К счастью, Эллери не слышал ее. Он бормотал себе под нос:
— Эти чертовы девятки. Они должны быть ключом ко всему кошмару. Но каким именно?
* * *
— Твоя ошибка в том, сынок, — говорил вечером инспектор, поедая излюбленные Эллери сандвичи с пастромой и запивая их тоником из сельдерея, приобретенными в лавке кошерных блюд за углом, — что ты не заметил большой прорехи в твоих аргументах.
— Прорехи? — Эллери жевал румынский деликатес только из уважения к традиции. — Какой прорехи?
— Если Питер Эннис был убийцей, значит, он отправил последнее, десятое анонимное письмо. Но будь он виновен, то никогда бы этого не сделал.
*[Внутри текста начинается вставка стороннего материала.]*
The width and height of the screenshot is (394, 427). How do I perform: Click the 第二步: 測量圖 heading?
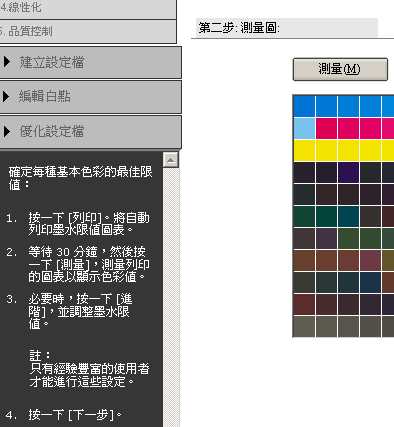[x=239, y=28]
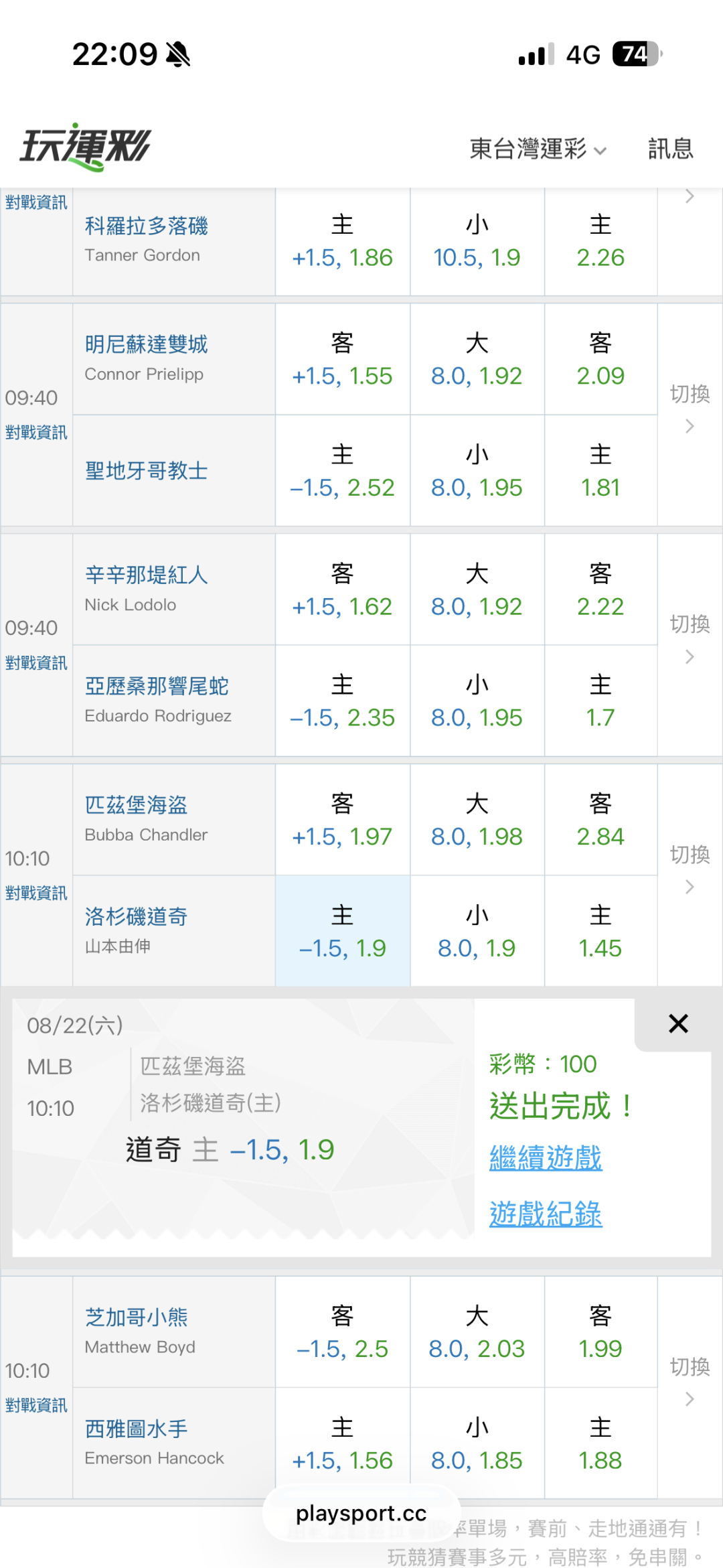Viewport: 723px width, 1568px height.
Task: Select 客 +1.5, 1.55 spread for 明尼蘇達雙城
Action: (x=343, y=360)
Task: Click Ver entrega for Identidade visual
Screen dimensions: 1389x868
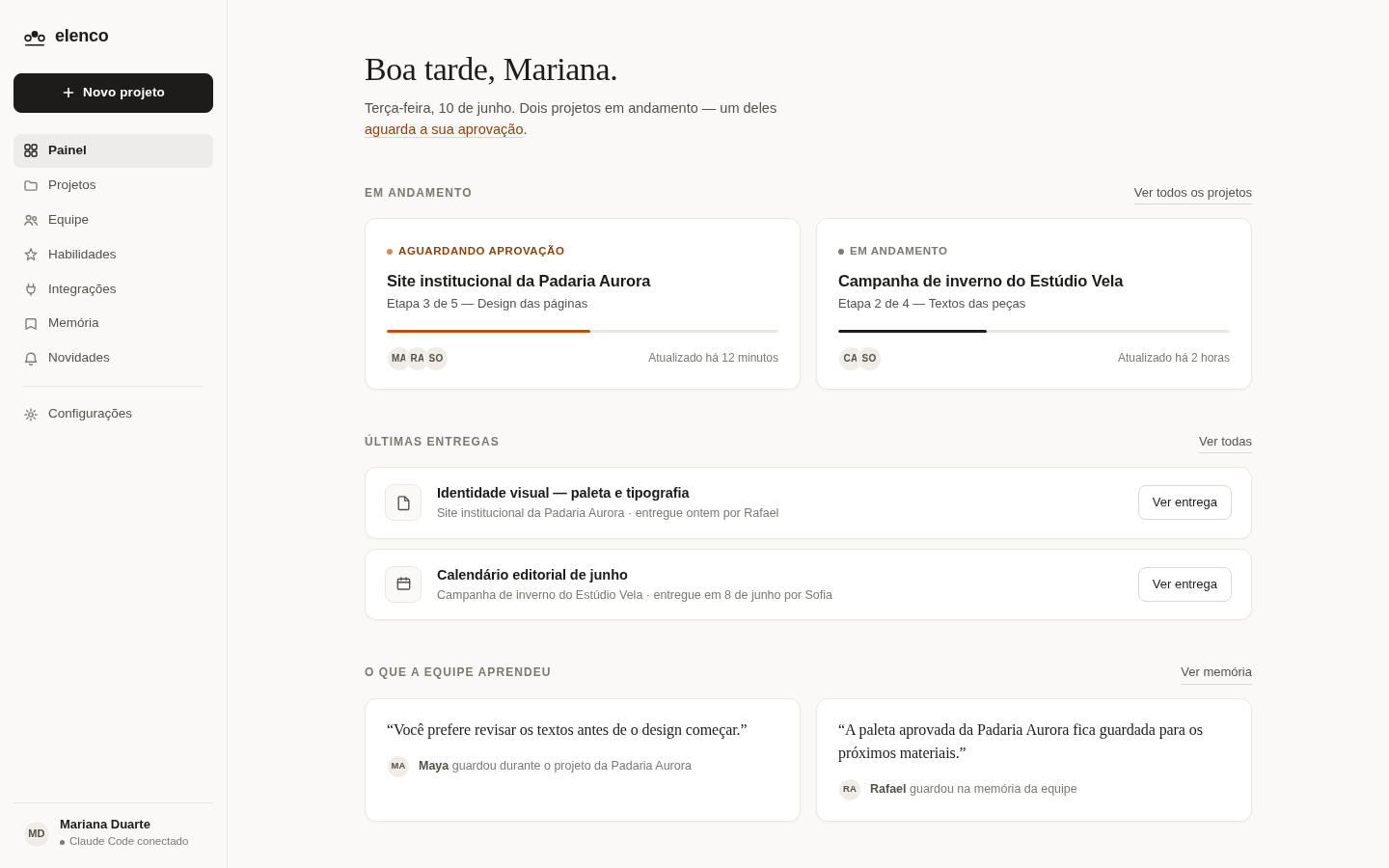Action: [1185, 502]
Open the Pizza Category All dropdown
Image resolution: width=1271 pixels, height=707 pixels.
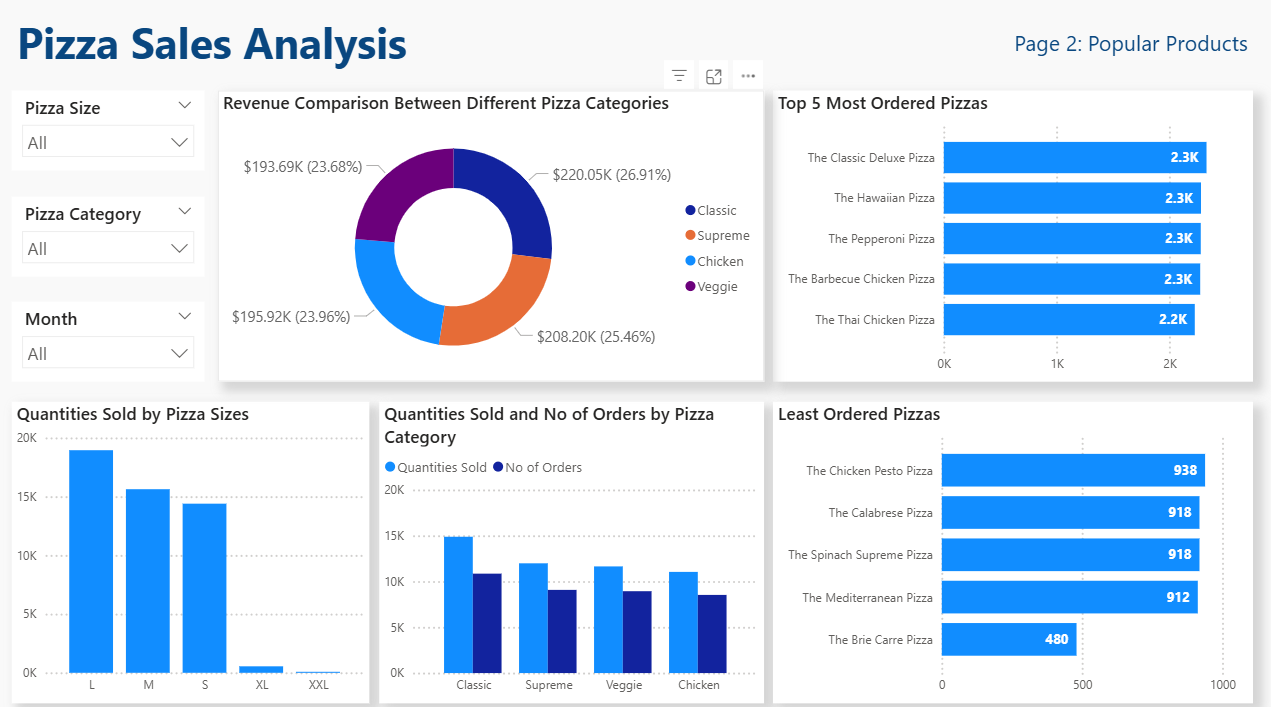coord(108,249)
Послание предписывало нам найти того, кто ходил на ленч с Вирджинией в определенный день — в тот день, когда, по твоим словам, начался девятимесячный период ожидания превращения Вирджинии в наследницу состояния Импортуны. Но ведь именно это и пытался скрыть убийца, забрасывая нас всевозможными девятками! Ты не продумал это как следует, Эллери. Как я сказал, единственный человек в мире, который никогда бы не прислал это десятое сообщение, был Питер Эннис — если бы он был виновен.
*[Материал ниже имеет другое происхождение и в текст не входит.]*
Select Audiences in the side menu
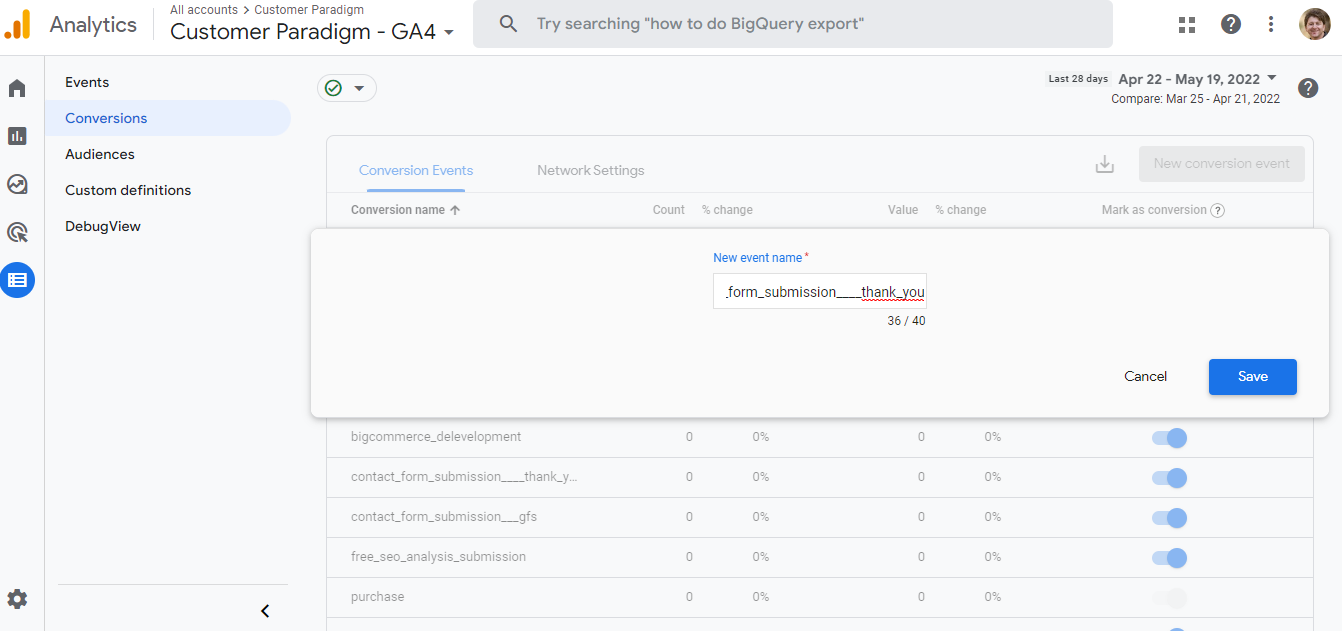1342x631 pixels. pyautogui.click(x=100, y=154)
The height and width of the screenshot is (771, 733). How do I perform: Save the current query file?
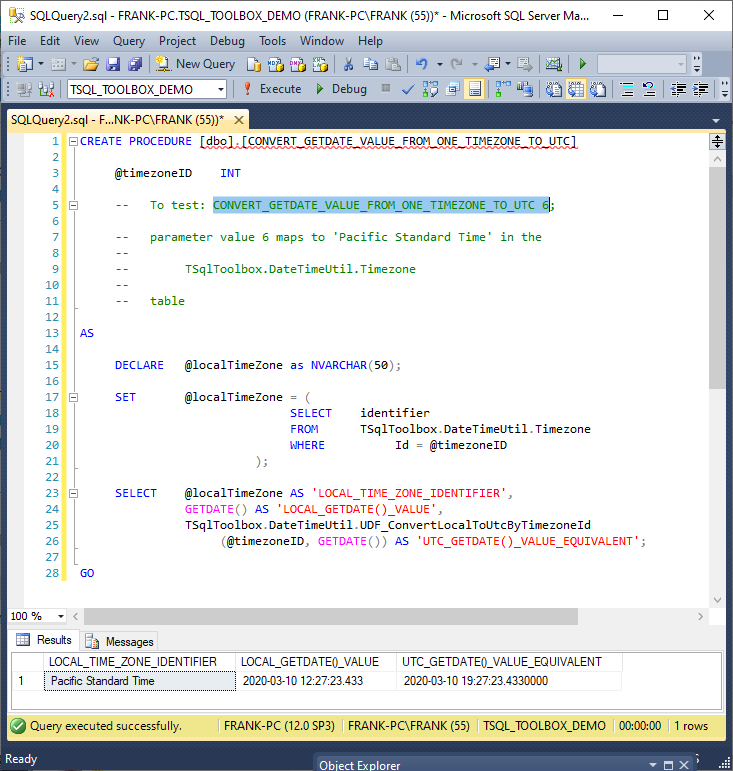[x=113, y=64]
— Ты прав, — пробормотал Эллери. — Как я мог допустить такую оплошность? Это просто нелепо… Но, папа, одна фраза, которую Питер сказал Вирджинии в тот день, сажая ее в такси после ленча, застряла у меня в голове с тех пор, как она позволила мне прочитать ее дневник.
— Какая фраза?
— Вирджиния записала ее так: «Мне остается сделать только одно, и, клянусь богом, когда придет время, я это сделаю». Разумеется, по мнению Вирджинии, она поняла, что имел в виду Питер. Я интерпретировал это таким же образом — что, когда истекут девять месяцев и Вирджиния станет наследницей, он намерен убрать с пути Импортуну.
— Вероятно, сынок, парень подразумевал только то, что когда-нибудь наберется смелости, поговорит с мужем женщины, которую он любит, признается в том, что между ними происходит, и попытается убедить его дать Вирджинии свободу. Она позволила своему воображению увлечь ее, и ты тоже.
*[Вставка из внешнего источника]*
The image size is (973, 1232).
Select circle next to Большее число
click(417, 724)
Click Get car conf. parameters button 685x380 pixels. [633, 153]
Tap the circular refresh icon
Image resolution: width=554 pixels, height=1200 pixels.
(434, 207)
Эллери скорчил гримасу, как будто обнаружил на своей тарелке таракана. Такое бывало и в лучших нью-йоркских квартирах, но в данном случае это не соответствовало действительности.
Он положил на тарелку недоеденный сандвич с пастромой.
— Я не голоден, папа. Лучше уберу со стола.
И сандвич вместе с его теорией отправился в мусорное ведро.
* * *
9 декабря 1967 годаБыло ли то, что предсказанный Вирджинией «один из ближайших дней» пришелся на девятое число следующего месяца, игрой случая или подсознательным выбором Эллери, является тайной, которую он так и не раскрыл и не испытывал желания это сделать. Так или иначе, эта суббота оказалась 9 декабря, хотя Эллери изо всех сил старался позабыть дату.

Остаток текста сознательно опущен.